2. The modified conjugated diene polymer composition according to claim 1, wherein the shrinkage factor g' of the modified conjugated diene polymer (A) by 3D-GPC is 0.86 to 1.0.

3. The modified conjugated diene polymer composition according to claim 1, wherein the shrinkage factor g' of the modified conjugated diene polymer (A) by 3D-GPC is 0.30 or more and less than 0.86.

4. The modified conjugated diene polymer composition according to claim 1, wherein the shrinkage factor g' of the modified conjugated diene polymer (A) by 3D-GPC is 0.30 to 0.70.

5. The modified conjugated diene polymer composition according to any one of claims 1 to 4, wherein the component (B) is a natural rubber.

6. The modified conjugated diene polymer composition according to any one of claims 1 to 4, wherein the component (B) is a polyisoprene rubber.

7. A rubber composition comprising:

(A) 100 parts by mass of a modified conjugated diene polymer;

(B) 10-250 parts by mass of natural rubber and/or polyisoprene rubber; and

(C) 5 to 150 parts by mass of a filler containing silica,

the modified conjugated diene polymer (A) is a modified conjugated diene polymer modified with a nitrogen-containing compound and has a weight-average molecular weight of 20X 10⁴300X 10 above⁴A molecular weight distribution Mw/Mn of 1.6 to 4.0,

the modification ratio based on the total amount of the conjugated diene polymer is 50% by mass or more,

the modification ratio of the 1/2 component having a molecular weight of 1/2 that is the molecular weight of the peak top in a GPC curve as gel permeation chromatography is 1/2 or more of the modification ratio with respect to the total amount of the conjugated diene polymer, or in the case where two or more of the peak tops are present, the modification ratio of the 1/2 component having a molecular weight of the peak top having the smallest molecular weight is 1/2 or more of the modification ratio with respect to the total amount of the conjugated diene polymer,

the polymerization initiator residue of the modified conjugated diene polymer (A) does not contain nitrogen.

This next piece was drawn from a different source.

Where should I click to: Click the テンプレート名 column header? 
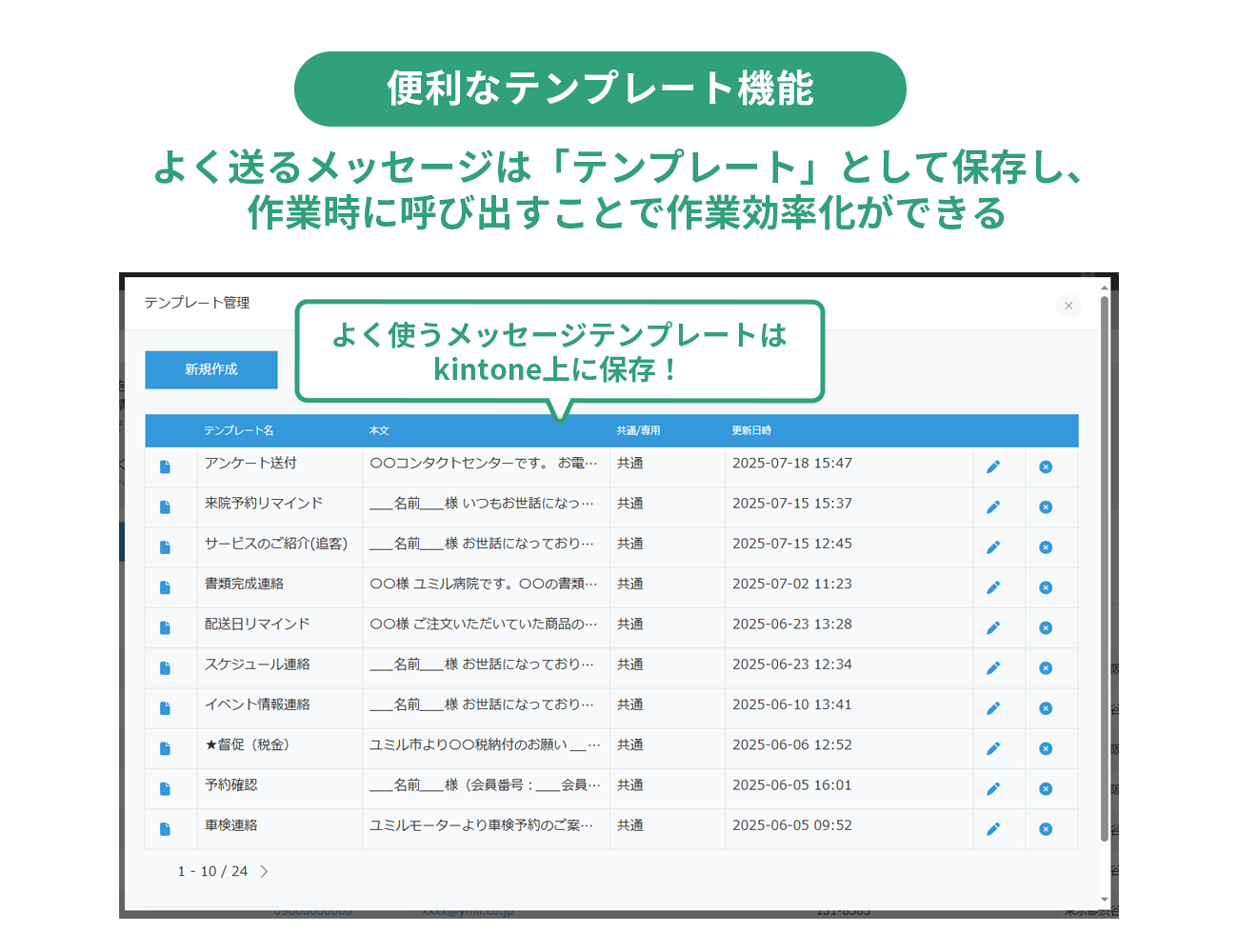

8. A method for producing a rubber composition according to claim 7, wherein 100 parts by mass of the modified conjugated diene polymer (A), 10 to 250 parts by mass of the natural rubber and/or polyisoprene rubber (B), and 5 to 150 parts by mass of the silica-containing filler (C) are kneaded.

9. The method for producing a rubber composition according to claim 8, wherein 100 parts by mass of the modified conjugated diene polymer (A) and the silica-containing filler (C) are kneaded and then the obtained kneaded product is kneaded with the natural rubber and/or the polyisoprene rubber (B).

10. A tire comprising the modified conjugated diene polymer composition according to any one of claims 1 to 6.